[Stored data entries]

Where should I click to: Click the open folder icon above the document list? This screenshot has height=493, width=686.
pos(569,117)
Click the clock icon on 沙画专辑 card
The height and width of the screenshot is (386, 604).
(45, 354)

--- WHAT IS REQUIRED ---
Can you copy every one of the records above word for word, character for character?

--- EXERCISE OUTPUT ---
Where should I click to: Click the open folder icon above the document list? This screenshot has height=493, width=686.
pos(569,117)
Click the clock icon on 沙画专辑 card
The height and width of the screenshot is (386, 604).
(45, 354)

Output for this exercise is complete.